The best original ideas are stolen from unexpected places. Pikmin was an original RTS that was based upon a stroll that Miyamoto took through his garden. Dual-fisted weapons have been a mainstay in Hong Kong cinema for years before gaming discovered them, and there are still more ideas to be taken. There are a million great, unharvested cultural and stylistic ideas out there, and no reason why you shouldn't be the one to spot them. You just have to look in unexpected places. Why haven't we seen a game that resembles a bollywood musical? Or that captures the feel of mountain climbing?

As a side benefit, if you can reference what you're stealing from, you can convince the rest of your team (and your publisher) more easily to go with your ideas.

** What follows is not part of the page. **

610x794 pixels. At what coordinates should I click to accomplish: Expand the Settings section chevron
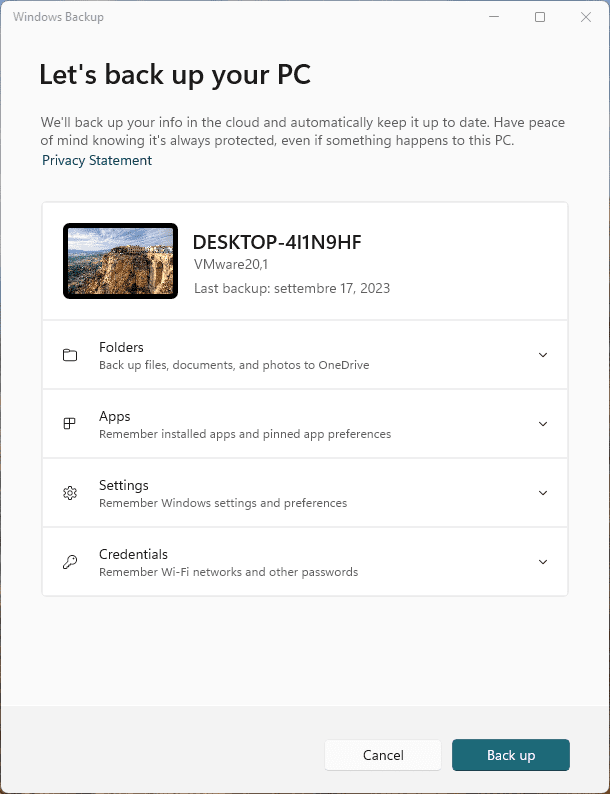pos(543,493)
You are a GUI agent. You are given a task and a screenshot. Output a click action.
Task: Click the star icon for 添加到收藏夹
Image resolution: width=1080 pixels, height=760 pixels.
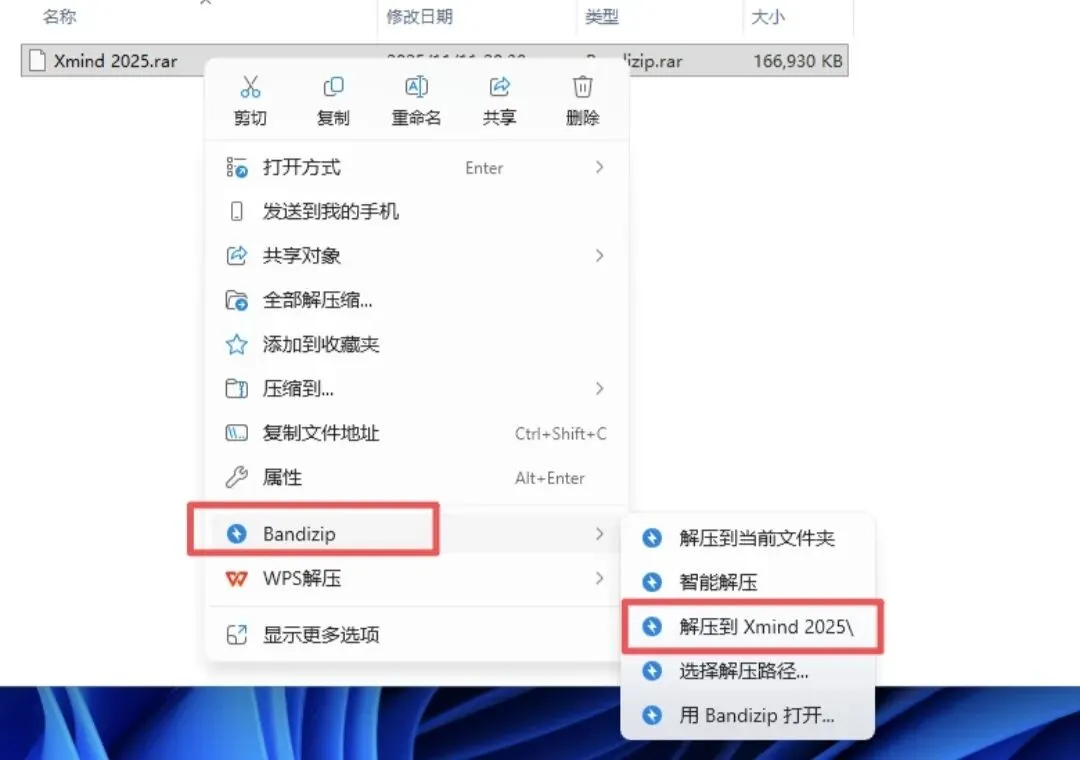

4: Engage the player emotionally.

There are thousands of games out there, but most don't make the player feel any emotion. To really "get" the player, you need to convey a mood. This can be as complicated as romance or as simple as panic. Pick an overarching mood, and let your decisions be based on supporting that mood. Give the players emotional highs and lows.

Dada, Stagnation in Blue

No matter what you do, it will be done better if you grab the player's attention emotionally whenever you can. As a side benefit, this helps simplify design decisions down the road.

For further reading, see creating emotions in games.

5: Foster a culture of communication.

Most gaming companies are surprisingly insular. QA people who speak are shut down, major communications mediums are if not explicitly regulated have implicit controls... What you need to do is foster a culture of communication at your company / indie studio / group of friends. Ideas are the bread and butter of a company. Even if an idea itself is flawed, the person pointed out the idea in order to try to cover a flaw in the larger design which may have been overlooked.

Creating a culture of communication takes a lot of time and effort, and comes down to the sum total of little decisions like how you respond at 1 in the morning before E3 to an idea that is being posted for the 30th time and that you've hashed and re-hashed to death. Shaping the flow of communication without squelching it is essential to the freeflow of ideas at your company. And yes, maybe 95% of them will be things already discussed, or you're already doing, or they're not worth more than a cursory glance. But 5% of the time people will come up with the ideas that make your game. Carefully grow that communication, or you will miss out on a great resource.

6: Sweat the details.

Every little detail of your game should have meaning and enhance the effect on the player... from the Cursed Sword of Ultimate Power to the little hut on the side of the village by the latrine, fill your world from moment to moment. Why is you player doing this? Why are your characters doing that? Examine every moment of gameplay as if it were the only one the player was going to have. A hallway shouldn't just be there because you need to get from point A to point B, it should be a choke point, a moment of closeness, a welcome shelter, a dangerous trip into the unknown... Always be asking yourself "what could be the entertainment value of this?"

Looking at every moment of a game in closer detail can help spur ideas that will lead towards more originality. The player needs somewhere to heal... why not have neutral healing spikes set around the landscape by clerics, where both the players and their enemies can heal but can't attack? It would be the perfect place for an ambush, or an uncomfortable temporary truce leading to a Mexican standoff, and you would be forced to go there as a matter of course. By just examining this one little detail, how to give the player health, you've created an effective, entirely new system that enhances gameplay more than having random health paks would.